Excerpts from a dataset
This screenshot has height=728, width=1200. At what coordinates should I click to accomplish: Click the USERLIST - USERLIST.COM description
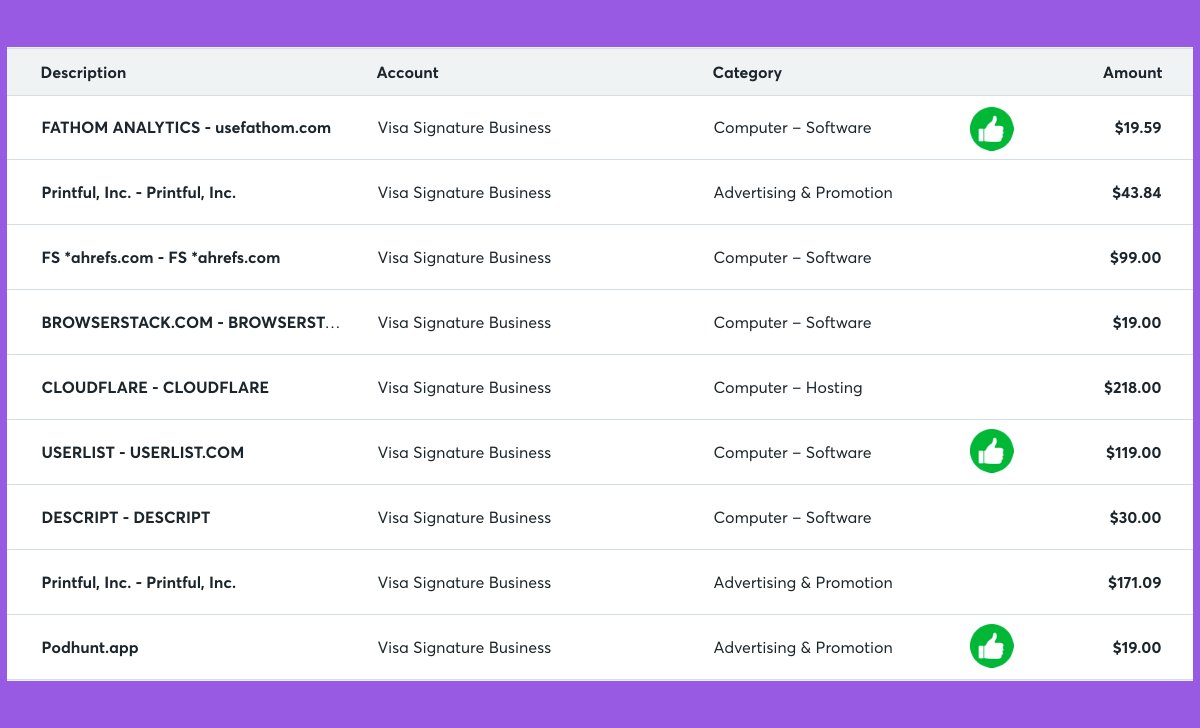point(142,453)
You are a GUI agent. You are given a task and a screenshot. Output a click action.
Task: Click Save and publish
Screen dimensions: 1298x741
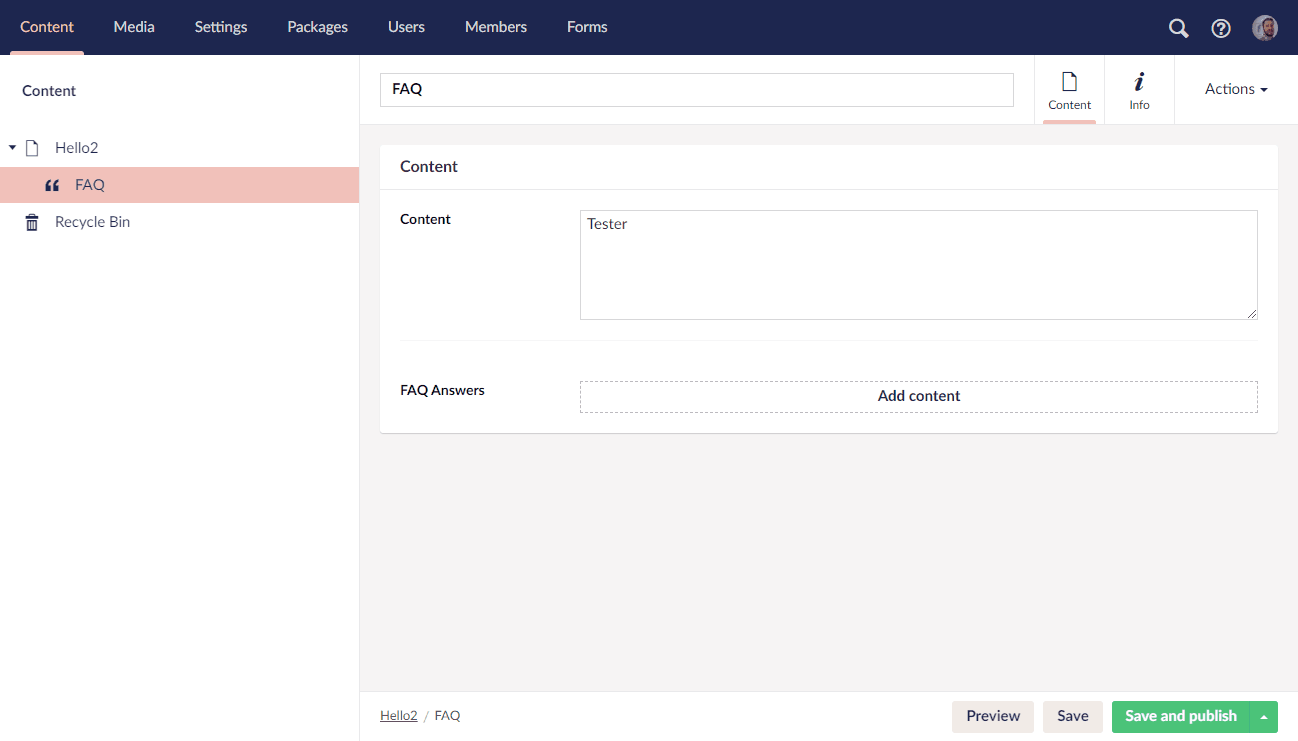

• Assignment:
Please retype every record above exactly, leaving out the pictures.

• Answer section:
This screenshot has height=728, width=1200. At what coordinates should I click to accomplish: Click the USERLIST - USERLIST.COM description
point(142,453)
You are a GUI agent. You are given a task and a screenshot. Output a click action.
Task: Click Save and publish
Screen dimensions: 1298x741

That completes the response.